INFORMATION PROVIDED
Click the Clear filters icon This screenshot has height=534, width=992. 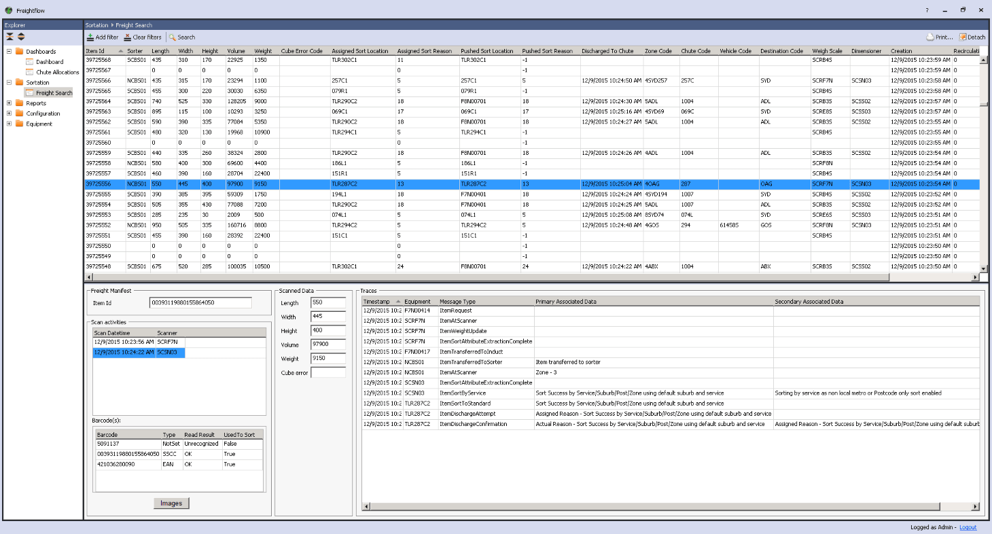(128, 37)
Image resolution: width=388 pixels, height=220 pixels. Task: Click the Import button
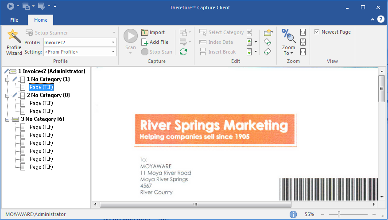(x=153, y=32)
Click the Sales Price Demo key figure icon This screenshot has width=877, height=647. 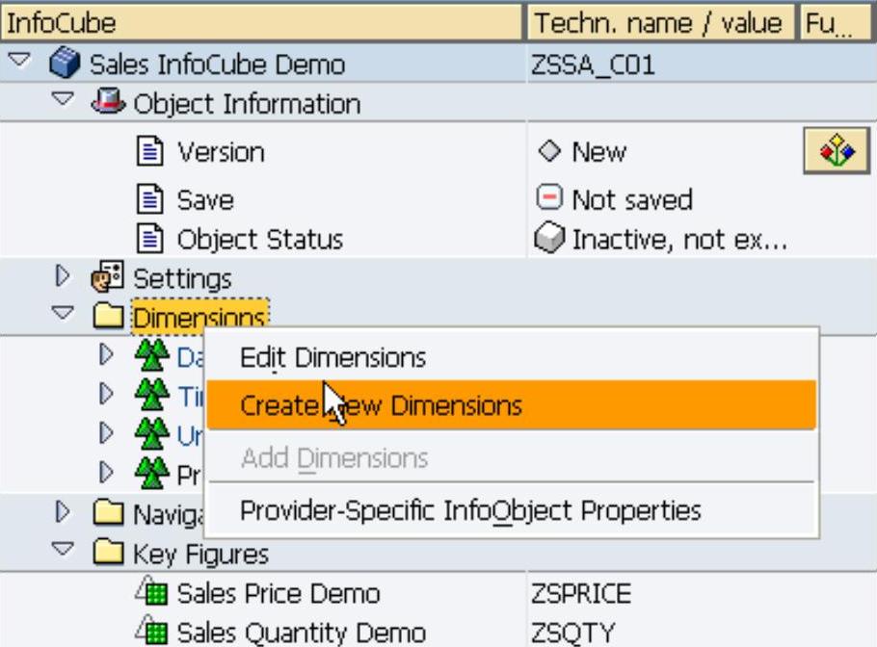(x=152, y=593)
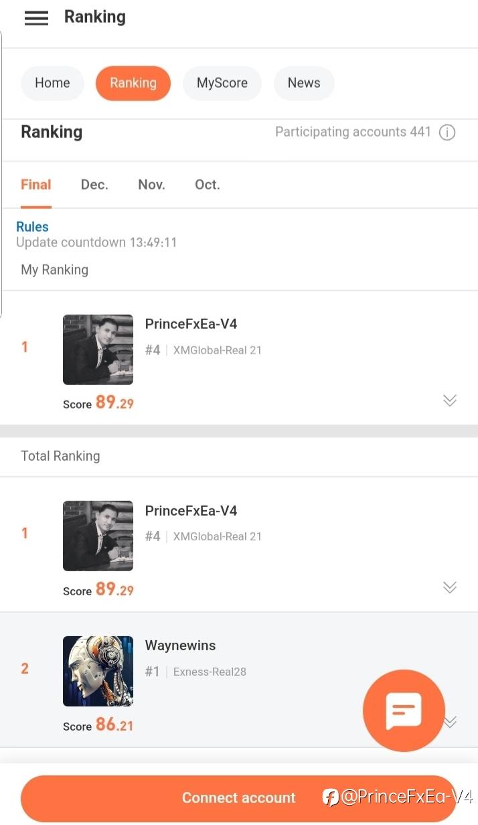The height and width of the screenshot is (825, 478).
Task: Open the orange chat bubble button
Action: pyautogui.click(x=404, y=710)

...

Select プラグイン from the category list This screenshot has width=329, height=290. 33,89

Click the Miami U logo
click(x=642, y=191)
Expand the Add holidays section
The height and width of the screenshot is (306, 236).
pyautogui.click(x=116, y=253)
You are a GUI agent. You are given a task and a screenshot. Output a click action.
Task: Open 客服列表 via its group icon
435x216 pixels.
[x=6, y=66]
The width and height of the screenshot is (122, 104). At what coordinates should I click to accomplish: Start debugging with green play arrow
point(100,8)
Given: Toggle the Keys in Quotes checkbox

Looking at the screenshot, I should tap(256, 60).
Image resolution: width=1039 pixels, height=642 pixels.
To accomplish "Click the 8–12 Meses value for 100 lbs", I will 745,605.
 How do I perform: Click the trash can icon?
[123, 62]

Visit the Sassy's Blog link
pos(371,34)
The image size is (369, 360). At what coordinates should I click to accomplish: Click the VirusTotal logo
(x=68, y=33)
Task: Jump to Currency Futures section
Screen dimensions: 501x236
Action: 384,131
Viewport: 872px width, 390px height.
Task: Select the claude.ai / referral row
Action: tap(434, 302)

==

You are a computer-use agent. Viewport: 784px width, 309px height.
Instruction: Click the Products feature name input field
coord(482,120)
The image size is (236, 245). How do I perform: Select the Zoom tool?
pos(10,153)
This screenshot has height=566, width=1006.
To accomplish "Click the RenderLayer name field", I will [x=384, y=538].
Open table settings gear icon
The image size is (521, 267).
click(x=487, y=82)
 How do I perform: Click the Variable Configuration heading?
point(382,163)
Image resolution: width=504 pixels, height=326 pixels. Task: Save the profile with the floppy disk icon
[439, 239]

BRIEF
Show all lines in the preceding material that have "section" in them.

COMPLETED EXERCISE
Expand the Add holidays section
Task: Jump to Currency Futures section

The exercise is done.